The old guesthouse keeps its 1940s bones: low ceilings indoors, a fireplace, and a walled garden patio strung with light where most diners want to sit. Tables are well spaced, the noise is conversational rather than loud, and on a cool desert evening the patio with the mountains behind it is the whole pitch. Booths suit couples; the bar takes solo diners who want the kitchen in view. It seats a party of eight without swallowing the room.

Best for an Anniversary

Book the patio for an anniversary or a milestone dinner. The walled garden does the romance without anyone having to try, the kitchen handles a long, unhurried evening, and the bill leaves room for the good bottle. Tell Juliana's floor team at booking that you are marking something and they will seat you well and time the night gently. It also works as a considered first date or a quiet proposal.

Not for

Not for a fast, casual bite or a big rowdy group — this is a sit-down dinner room in a small historic house, and the patio books out in season. Skip it in high summer if you can't take desert heat; the indoor room is fine but the garden is the point.

Frequently Asked

Is Copley's worth it? Yes, for the setting and the cooking together. Andrew Manion Copley has run the kitchen in Cary Grant's former guesthouse since 2004, and the food holds its own against the patio. The Asian-spiced barramundi and the charred Berkshire pork chop are the dishes to judge it on.

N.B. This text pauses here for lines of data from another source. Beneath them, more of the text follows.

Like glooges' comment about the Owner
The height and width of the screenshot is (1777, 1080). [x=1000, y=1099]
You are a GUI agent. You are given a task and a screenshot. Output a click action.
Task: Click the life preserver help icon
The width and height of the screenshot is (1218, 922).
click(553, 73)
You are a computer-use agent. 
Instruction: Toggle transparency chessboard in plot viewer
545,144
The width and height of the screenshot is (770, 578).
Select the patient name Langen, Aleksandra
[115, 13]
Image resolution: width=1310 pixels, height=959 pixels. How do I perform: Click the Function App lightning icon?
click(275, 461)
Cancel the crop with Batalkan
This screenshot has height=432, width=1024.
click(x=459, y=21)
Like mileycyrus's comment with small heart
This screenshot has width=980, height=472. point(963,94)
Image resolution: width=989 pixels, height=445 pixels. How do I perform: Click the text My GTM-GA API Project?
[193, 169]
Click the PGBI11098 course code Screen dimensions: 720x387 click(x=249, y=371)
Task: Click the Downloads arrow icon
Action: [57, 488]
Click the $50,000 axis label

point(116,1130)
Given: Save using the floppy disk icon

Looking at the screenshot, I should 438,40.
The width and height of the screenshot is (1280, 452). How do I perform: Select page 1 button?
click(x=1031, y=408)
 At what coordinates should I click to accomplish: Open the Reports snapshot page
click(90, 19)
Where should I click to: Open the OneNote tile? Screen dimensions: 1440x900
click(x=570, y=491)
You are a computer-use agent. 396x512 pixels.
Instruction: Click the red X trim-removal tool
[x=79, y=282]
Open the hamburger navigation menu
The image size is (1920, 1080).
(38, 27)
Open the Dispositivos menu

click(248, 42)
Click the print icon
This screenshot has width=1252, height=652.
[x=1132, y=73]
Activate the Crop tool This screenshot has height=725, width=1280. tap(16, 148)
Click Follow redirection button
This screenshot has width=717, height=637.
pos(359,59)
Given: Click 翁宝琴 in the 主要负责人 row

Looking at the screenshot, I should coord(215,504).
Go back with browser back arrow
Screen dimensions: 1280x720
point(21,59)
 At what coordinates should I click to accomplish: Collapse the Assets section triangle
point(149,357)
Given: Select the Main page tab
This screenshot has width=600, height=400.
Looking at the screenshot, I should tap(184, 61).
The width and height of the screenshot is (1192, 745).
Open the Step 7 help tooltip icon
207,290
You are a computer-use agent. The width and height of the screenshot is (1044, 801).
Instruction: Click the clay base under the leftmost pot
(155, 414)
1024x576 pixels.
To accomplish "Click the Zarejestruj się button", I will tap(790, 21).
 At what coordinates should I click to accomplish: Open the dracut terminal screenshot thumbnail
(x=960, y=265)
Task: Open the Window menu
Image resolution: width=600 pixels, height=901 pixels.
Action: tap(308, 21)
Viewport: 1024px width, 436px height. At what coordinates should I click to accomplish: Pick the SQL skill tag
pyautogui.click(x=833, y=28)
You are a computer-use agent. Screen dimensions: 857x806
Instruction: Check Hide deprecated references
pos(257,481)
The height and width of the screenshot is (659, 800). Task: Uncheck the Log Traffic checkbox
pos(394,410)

How much does it cost? Mains land in the thirties and forties, and a three-course menu of Copley's most-ordered dishes runs about $59 a head before wine. Most of the wine list sits under $120. A dinner with a bottle for two comes to roughly $200.

What should I order? Start with the ahi tacos in the sesame-miso shell, then the Asian-spiced barramundi or the charred Berkshire pork chop. Ask about the nightly specials, and save room for the basil ice cream.

Do you need to book? Yes for the patio on a weekend. Two to four weeks ahead for Friday and Saturday, three to seven days midweek. Note any occasion at booking. Reserve through the Copley's website or OpenTable.